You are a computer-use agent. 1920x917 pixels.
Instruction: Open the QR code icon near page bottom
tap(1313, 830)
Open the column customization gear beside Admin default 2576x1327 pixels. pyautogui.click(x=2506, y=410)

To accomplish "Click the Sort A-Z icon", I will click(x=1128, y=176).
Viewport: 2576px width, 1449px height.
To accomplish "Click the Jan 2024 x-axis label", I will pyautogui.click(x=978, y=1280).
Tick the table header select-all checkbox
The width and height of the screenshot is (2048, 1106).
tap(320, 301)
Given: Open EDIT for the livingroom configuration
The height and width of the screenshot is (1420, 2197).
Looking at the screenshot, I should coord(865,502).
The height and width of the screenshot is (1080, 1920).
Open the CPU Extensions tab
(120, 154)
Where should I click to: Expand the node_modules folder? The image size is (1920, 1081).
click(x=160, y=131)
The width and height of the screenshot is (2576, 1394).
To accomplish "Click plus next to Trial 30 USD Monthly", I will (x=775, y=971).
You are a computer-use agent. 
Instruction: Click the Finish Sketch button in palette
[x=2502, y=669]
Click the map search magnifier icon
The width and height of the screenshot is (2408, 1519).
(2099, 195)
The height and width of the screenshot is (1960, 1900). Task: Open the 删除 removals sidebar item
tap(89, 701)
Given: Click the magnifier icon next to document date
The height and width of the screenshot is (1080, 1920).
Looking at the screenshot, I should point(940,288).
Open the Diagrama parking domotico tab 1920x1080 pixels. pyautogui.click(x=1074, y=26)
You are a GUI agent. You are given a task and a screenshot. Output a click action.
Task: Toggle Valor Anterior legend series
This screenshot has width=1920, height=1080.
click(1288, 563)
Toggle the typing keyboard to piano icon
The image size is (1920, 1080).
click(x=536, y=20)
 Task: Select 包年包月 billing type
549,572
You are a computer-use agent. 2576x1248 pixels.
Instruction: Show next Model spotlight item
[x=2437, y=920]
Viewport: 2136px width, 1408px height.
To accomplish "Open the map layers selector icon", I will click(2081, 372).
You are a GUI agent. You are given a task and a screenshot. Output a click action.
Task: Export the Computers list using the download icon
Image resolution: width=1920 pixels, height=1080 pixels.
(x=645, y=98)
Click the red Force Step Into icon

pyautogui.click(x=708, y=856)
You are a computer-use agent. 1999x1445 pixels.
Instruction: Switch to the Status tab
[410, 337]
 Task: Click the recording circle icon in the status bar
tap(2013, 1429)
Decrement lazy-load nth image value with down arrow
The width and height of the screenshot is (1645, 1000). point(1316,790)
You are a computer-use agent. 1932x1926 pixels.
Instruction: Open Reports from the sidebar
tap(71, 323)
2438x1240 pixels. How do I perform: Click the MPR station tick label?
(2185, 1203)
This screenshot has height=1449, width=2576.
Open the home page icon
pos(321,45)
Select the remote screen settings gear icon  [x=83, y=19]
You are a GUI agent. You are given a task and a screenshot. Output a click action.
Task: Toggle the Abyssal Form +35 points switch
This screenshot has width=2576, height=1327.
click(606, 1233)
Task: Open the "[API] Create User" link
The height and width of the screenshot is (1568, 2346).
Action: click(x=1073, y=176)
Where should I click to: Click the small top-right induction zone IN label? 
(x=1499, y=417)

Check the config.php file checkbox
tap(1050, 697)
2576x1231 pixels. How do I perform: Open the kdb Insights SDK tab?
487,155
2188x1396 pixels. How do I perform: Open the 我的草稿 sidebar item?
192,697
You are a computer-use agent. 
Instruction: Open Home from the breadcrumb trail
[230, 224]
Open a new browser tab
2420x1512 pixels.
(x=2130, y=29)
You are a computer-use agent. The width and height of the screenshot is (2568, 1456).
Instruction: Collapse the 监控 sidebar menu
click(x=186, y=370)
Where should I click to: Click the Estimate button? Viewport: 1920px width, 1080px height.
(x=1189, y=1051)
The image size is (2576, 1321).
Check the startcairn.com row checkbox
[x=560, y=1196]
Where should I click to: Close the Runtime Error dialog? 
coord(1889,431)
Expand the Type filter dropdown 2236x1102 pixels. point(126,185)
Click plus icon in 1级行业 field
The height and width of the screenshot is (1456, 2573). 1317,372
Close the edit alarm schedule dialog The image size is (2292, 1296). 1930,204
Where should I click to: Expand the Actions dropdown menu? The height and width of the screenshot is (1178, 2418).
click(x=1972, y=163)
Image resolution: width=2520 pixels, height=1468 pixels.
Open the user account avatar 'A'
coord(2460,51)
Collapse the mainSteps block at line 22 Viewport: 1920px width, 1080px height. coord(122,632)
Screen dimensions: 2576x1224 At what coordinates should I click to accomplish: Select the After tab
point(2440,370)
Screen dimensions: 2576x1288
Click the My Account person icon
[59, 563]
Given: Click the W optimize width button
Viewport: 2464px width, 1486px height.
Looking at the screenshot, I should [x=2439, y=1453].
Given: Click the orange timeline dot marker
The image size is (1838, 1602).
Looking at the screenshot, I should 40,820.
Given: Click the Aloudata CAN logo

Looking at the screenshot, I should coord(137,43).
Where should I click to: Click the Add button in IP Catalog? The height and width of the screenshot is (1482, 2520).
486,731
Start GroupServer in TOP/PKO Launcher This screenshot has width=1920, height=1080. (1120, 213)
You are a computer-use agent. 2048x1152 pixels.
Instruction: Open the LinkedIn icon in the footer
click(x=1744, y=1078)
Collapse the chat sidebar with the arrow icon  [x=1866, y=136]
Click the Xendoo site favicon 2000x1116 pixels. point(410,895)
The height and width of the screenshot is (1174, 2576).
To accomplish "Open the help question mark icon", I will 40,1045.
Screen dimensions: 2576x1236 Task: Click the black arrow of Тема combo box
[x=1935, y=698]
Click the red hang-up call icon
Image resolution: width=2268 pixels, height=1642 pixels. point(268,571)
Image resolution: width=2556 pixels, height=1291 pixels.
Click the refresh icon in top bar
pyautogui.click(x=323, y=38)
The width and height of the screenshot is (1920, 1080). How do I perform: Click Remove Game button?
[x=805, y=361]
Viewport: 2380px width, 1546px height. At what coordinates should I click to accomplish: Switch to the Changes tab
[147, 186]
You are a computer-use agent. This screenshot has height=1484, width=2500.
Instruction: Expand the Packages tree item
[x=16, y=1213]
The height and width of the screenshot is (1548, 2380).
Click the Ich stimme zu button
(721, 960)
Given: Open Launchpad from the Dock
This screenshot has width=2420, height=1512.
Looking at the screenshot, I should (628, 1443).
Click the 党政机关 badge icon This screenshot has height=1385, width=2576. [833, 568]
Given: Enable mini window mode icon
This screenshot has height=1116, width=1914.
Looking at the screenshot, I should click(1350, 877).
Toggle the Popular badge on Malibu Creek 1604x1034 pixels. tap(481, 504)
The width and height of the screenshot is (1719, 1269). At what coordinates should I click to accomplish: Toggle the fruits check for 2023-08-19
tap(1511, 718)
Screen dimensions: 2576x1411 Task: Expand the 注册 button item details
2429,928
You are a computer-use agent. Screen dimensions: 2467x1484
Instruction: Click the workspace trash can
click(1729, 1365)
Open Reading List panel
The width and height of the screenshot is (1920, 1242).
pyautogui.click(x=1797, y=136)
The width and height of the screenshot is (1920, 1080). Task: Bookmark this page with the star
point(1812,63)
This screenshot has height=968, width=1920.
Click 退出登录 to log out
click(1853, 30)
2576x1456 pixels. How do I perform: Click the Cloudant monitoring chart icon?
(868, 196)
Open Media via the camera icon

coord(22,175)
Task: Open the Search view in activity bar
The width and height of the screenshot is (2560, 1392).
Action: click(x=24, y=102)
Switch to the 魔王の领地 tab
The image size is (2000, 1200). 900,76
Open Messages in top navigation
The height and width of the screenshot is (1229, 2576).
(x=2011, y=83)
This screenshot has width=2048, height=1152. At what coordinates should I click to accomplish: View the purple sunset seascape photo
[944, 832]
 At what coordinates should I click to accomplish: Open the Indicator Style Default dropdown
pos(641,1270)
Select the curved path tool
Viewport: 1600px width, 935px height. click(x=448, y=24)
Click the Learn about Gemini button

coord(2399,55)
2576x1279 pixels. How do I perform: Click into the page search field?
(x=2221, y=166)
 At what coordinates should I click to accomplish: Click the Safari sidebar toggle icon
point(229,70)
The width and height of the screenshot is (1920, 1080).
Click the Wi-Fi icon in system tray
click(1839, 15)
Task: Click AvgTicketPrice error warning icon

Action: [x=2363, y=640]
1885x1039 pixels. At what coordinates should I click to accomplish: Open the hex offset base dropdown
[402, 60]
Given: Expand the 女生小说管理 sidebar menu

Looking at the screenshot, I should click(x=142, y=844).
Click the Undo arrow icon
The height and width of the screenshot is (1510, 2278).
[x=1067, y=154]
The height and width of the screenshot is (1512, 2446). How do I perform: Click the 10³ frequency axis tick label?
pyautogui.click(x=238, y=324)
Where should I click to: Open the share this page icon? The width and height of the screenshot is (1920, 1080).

*****

▶ _Assigned task_:
Output, exactly and in full, the lines from the start of the entries above through the line that contains "Viewport: 2576px width, 1449px height.".

▶ _Answer to the problem_:
You are a computer-use agent. 1920x917 pixels.
Instruction: Open the QR code icon near page bottom
tap(1313, 830)
Open the column customization gear beside Admin default 2576x1327 pixels. pyautogui.click(x=2506, y=410)

To accomplish "Click the Sort A-Z icon", I will click(x=1128, y=176).
Viewport: 2576px width, 1449px height.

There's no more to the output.